The Pulitzer-winning author of Proof has been little seen on the New York stage in the past decade, outside of a pair of one-acts and a one-man show. Now David Auburn has adapted and quasi-updated The New York Idea, a mothballed turn-of-the-century drawing-room comedy by Langdon Mitchell. (A mostly and justly forgotten dramatist.)
The plot vaguely resembles Private Lives (though it predates the Noel Coward classic by a quarter-century): Feisty Cynthia (Jaime Ray Newman, sunny and amenable in a sphinxlike role) loves the ponies, the betting window at Belmont, and lightning jags of excitement in her life. But after a stormy marriage to the slightly hapless John (a droll and controlled Jeremy Shamos, making strong sense of a weak character), Cynthia’s now in the market for a more tranquil union. Stuffy jurist Philip (Michael Countryman, tastefully embalmed) fits the bill all too well: He’s practically tranquilized (“I … I esteem you,” he gushes to Cynthia, in a rare moment of unguarded passion) and can’t stand even the slightest rattling of his well-appointed Washington Square cage. Too bad: This is a comedy of manners, after all, and cages will and must be rattled.

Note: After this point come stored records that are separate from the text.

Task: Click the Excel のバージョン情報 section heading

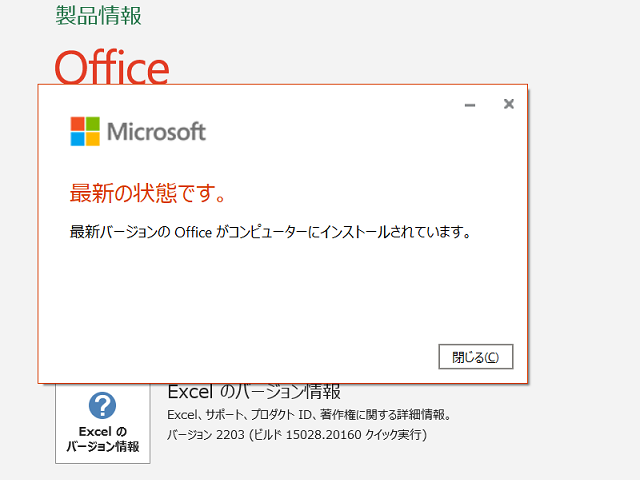Action: click(x=254, y=392)
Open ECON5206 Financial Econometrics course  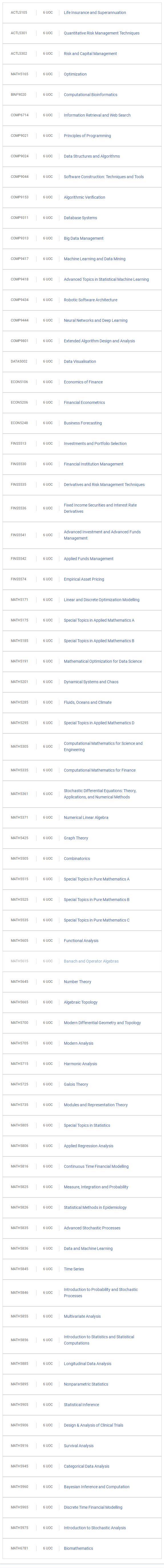coord(82,402)
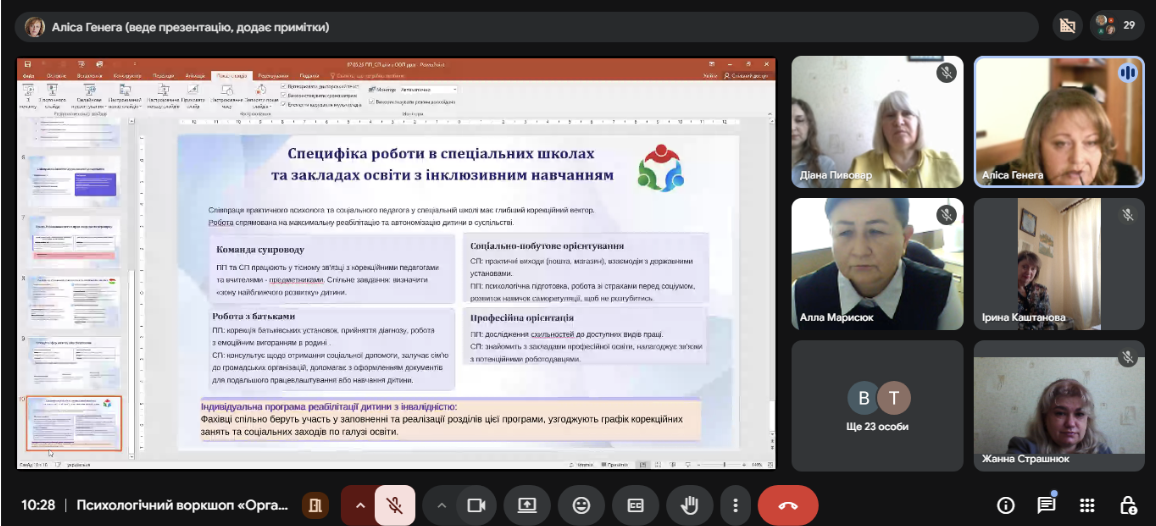Turn on the camera button

point(476,505)
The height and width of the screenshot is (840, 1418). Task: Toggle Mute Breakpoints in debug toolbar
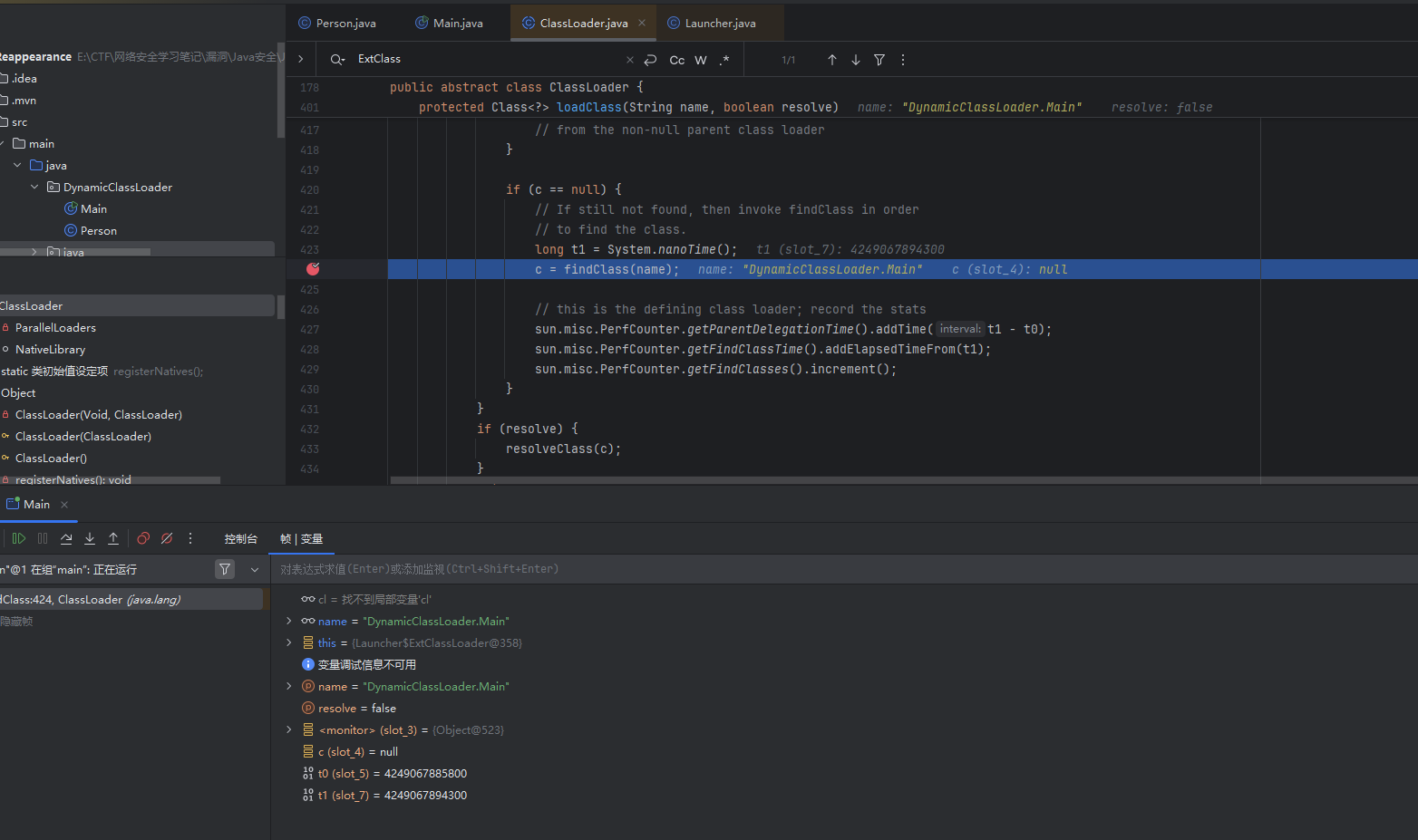pyautogui.click(x=167, y=538)
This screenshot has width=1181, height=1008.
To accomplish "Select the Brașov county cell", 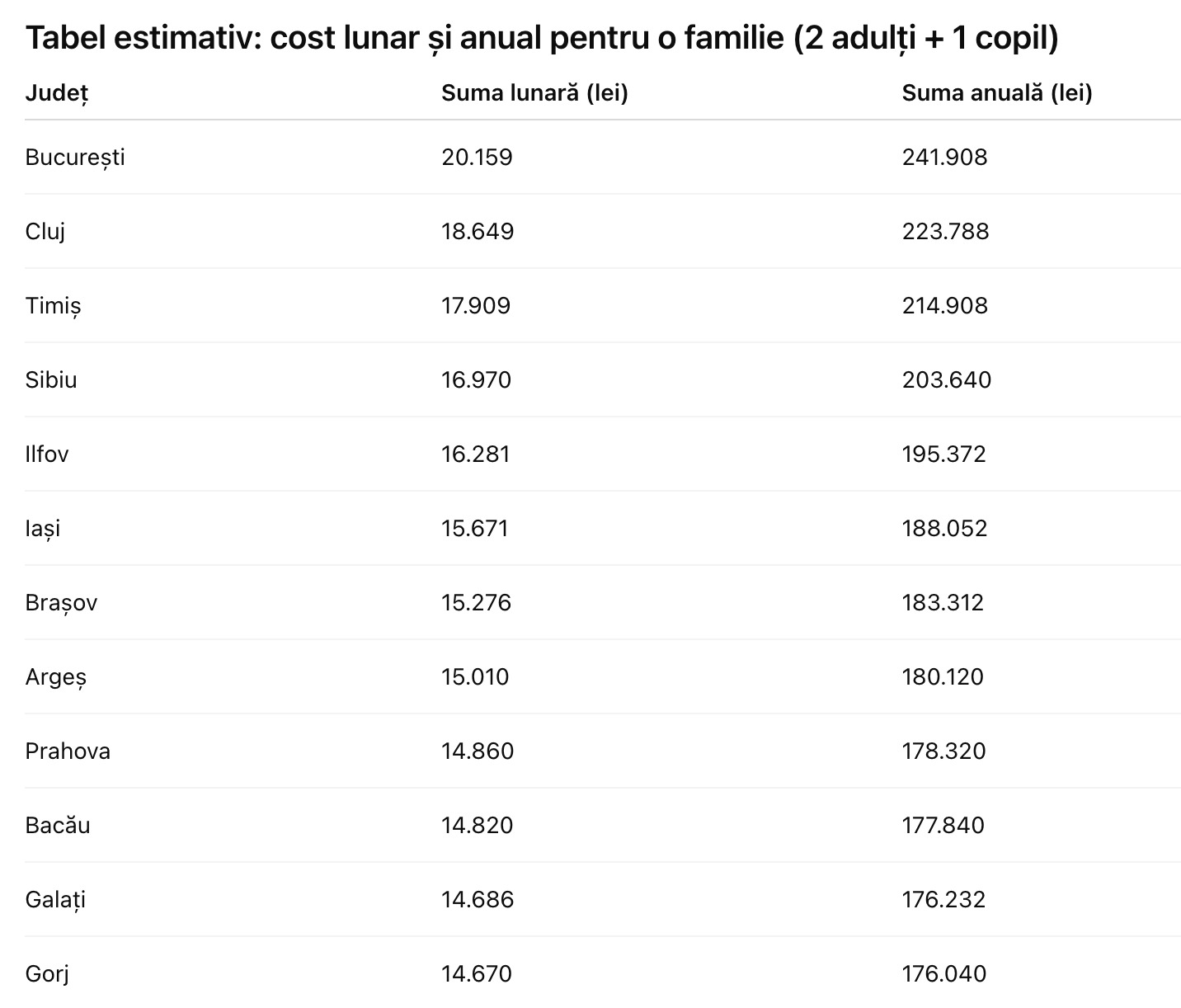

But never too jarringly, which is both the pleasure and the chief limitation of this indubitably charming, exceedingly mild entertainment. The original play was apparently a bit of a screed against the “New York idea of marriage,” to wit: “Marry for whim and leave the rest to luck and the divorce courts!” Auburn’s gutted the script of all such regressive fustian, but in its place, he suggests nothing more thrilling, dramatic, or socially destabilizing than gentle rom-com symmetries: The right people eventually find each other, having done their farcical damnedest to ignore the obvious. Newman and Shamos do us the honor of acting like adults, and their will-they-or-won’t-they is more affecting than we’d imagine — they cover effectively for the yawning vacancy of their roles. And when necessary, they agreeably cede the stage to the show’s chief clowns, Philip’s maniacal, fashionably mod first wife Vida (Francesca Faridany, just a click away from doing Norma Desmond) and a shameless British Don Juan by the name of Wilfred Cates-Darby (Rick Holmes, all gleeful, innocent wickedness). Mark Brokaw never lets matters get wildly out of hand, which keeps the romance surprisingly grounded — and lowers the ceiling on the show’s flights of comic fancy, too. The chief mystery of the show remains: Why this show? “You married me for nothing, divorced me for nothing, because you are nothing,” John spits at Cynthia, in the show’s most uncharacteristically devastating moment. He accuses her of being “a collection of caprices,” an idea worth picking at today, when we’re all in danger of being reduced to word clouds of personal-preference data. But Cynthia has no reply for him — not from 1906, not from 2011 — and neither does this adorably inessential little play.